* **Work order**
All records must be restated word for word.
^^^^
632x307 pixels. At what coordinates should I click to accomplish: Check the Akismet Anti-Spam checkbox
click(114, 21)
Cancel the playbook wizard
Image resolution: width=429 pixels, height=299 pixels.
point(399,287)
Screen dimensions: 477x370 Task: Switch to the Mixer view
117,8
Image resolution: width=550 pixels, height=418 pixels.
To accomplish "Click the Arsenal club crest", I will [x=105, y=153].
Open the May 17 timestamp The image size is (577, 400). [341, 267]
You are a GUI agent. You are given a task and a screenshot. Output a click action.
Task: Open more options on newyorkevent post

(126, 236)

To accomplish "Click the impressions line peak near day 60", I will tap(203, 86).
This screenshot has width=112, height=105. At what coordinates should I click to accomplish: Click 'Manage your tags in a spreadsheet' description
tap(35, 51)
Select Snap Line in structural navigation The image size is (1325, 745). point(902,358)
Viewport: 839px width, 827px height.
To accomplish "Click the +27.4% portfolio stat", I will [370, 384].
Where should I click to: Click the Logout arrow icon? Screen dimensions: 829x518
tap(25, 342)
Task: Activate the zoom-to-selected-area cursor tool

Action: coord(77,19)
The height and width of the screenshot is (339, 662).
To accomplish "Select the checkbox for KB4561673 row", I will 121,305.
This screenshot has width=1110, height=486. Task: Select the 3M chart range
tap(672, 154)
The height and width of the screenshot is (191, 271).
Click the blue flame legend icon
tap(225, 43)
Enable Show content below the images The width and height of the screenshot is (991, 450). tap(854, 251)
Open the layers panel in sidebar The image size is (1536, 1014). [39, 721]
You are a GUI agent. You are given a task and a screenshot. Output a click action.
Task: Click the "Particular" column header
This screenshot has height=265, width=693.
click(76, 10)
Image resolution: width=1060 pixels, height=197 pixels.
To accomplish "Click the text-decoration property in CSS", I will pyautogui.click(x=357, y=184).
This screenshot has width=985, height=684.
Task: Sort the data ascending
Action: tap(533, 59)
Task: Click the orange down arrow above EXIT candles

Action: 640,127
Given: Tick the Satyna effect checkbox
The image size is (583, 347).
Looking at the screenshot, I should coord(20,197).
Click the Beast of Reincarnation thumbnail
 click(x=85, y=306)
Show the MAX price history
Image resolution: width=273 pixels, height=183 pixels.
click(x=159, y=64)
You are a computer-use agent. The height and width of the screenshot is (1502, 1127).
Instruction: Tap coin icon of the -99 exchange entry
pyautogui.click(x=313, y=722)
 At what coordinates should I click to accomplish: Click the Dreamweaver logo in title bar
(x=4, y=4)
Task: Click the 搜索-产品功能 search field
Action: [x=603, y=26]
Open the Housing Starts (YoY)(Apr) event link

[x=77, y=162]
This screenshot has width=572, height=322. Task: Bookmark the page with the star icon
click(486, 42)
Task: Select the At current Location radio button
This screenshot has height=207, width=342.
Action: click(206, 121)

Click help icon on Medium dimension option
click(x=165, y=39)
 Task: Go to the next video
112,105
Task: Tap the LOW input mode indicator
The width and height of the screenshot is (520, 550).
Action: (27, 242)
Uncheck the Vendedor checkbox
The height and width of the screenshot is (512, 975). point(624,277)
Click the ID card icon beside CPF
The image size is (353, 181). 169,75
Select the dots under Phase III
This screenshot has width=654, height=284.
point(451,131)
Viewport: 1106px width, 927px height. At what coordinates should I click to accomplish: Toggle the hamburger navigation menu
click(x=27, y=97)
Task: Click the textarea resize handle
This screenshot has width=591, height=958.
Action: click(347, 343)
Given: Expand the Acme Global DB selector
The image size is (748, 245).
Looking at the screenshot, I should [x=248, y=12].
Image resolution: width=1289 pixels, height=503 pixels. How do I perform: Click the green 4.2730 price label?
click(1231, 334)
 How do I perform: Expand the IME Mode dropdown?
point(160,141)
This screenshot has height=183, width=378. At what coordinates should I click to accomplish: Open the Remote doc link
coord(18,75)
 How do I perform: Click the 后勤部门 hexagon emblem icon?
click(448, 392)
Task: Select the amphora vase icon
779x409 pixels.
^^^^
* **Solution for this task**
632x307 pixels. At what coordinates should I click to accomplish: Check the Akismet Anti-Spam checkbox
click(114, 21)
Cancel the playbook wizard
Image resolution: width=429 pixels, height=299 pixels.
point(399,287)
Screen dimensions: 477x370 Task: Switch to the Mixer view
117,8
Image resolution: width=550 pixels, height=418 pixels.
To accomplish "Click the Arsenal club crest", I will [x=105, y=153].
Open the May 17 timestamp The image size is (577, 400). [341, 267]
You are a GUI agent. You are given a task and a screenshot. Output a click action.
Task: Open more options on newyorkevent post

(126, 236)

To accomplish "Click the impressions line peak near day 60", I will tap(203, 86).
This screenshot has width=112, height=105. At what coordinates should I click to accomplish: Click 'Manage your tags in a spreadsheet' description
tap(35, 51)
Select Snap Line in structural navigation The image size is (1325, 745). point(902,358)
Viewport: 839px width, 827px height.
To accomplish "Click the +27.4% portfolio stat", I will [370, 384].
Where should I click to: Click the Logout arrow icon? Screen dimensions: 829x518
tap(25, 342)
Task: Activate the zoom-to-selected-area cursor tool

Action: coord(77,19)
The height and width of the screenshot is (339, 662).
To accomplish "Select the checkbox for KB4561673 row", I will 121,305.
This screenshot has width=1110, height=486. Task: Select the 3M chart range
tap(672, 154)
The height and width of the screenshot is (191, 271).
Click the blue flame legend icon
tap(225, 43)
Enable Show content below the images The width and height of the screenshot is (991, 450). tap(854, 251)
Open the layers panel in sidebar The image size is (1536, 1014). [39, 721]
You are a GUI agent. You are given a task and a screenshot. Output a click action.
Task: Click the "Particular" column header
This screenshot has height=265, width=693.
click(76, 10)
Image resolution: width=1060 pixels, height=197 pixels.
To accomplish "Click the text-decoration property in CSS", I will pyautogui.click(x=357, y=184).
This screenshot has width=985, height=684.
Task: Sort the data ascending
Action: tap(533, 59)
Task: Click the orange down arrow above EXIT candles

Action: 640,127
Given: Tick the Satyna effect checkbox
The image size is (583, 347).
Looking at the screenshot, I should coord(20,197).
Click the Beast of Reincarnation thumbnail
 click(x=85, y=306)
Show the MAX price history
Image resolution: width=273 pixels, height=183 pixels.
click(x=159, y=64)
You are a computer-use agent. The height and width of the screenshot is (1502, 1127).
Instruction: Tap coin icon of the -99 exchange entry
pyautogui.click(x=313, y=722)
 At what coordinates should I click to accomplish: Click the Dreamweaver logo in title bar
(x=4, y=4)
Task: Click the 搜索-产品功能 search field
Action: [x=603, y=26]
Open the Housing Starts (YoY)(Apr) event link

[x=77, y=162]
This screenshot has width=572, height=322. Task: Bookmark the page with the star icon
click(486, 42)
Task: Select the At current Location radio button
This screenshot has height=207, width=342.
Action: click(206, 121)

Click help icon on Medium dimension option
click(x=165, y=39)
 Task: Go to the next video
112,105
Task: Tap the LOW input mode indicator
The width and height of the screenshot is (520, 550).
Action: (27, 242)
Uncheck the Vendedor checkbox
The height and width of the screenshot is (512, 975). point(624,277)
Click the ID card icon beside CPF
The image size is (353, 181). 169,75
Select the dots under Phase III
This screenshot has width=654, height=284.
point(451,131)
Viewport: 1106px width, 927px height. At what coordinates should I click to accomplish: Toggle the hamburger navigation menu
click(x=27, y=97)
Task: Click the textarea resize handle
This screenshot has width=591, height=958.
Action: click(347, 343)
Given: Expand the Acme Global DB selector
The image size is (748, 245).
Looking at the screenshot, I should [x=248, y=12].
Image resolution: width=1289 pixels, height=503 pixels. How do I perform: Click the green 4.2730 price label?
click(1231, 334)
 How do I perform: Expand the IME Mode dropdown?
point(160,141)
This screenshot has height=183, width=378. At what coordinates should I click to accomplish: Open the Remote doc link
coord(18,75)
 How do I perform: Click the 后勤部门 hexagon emblem icon?
click(448, 392)
Task: Select the amphora vase icon
779x409 pixels.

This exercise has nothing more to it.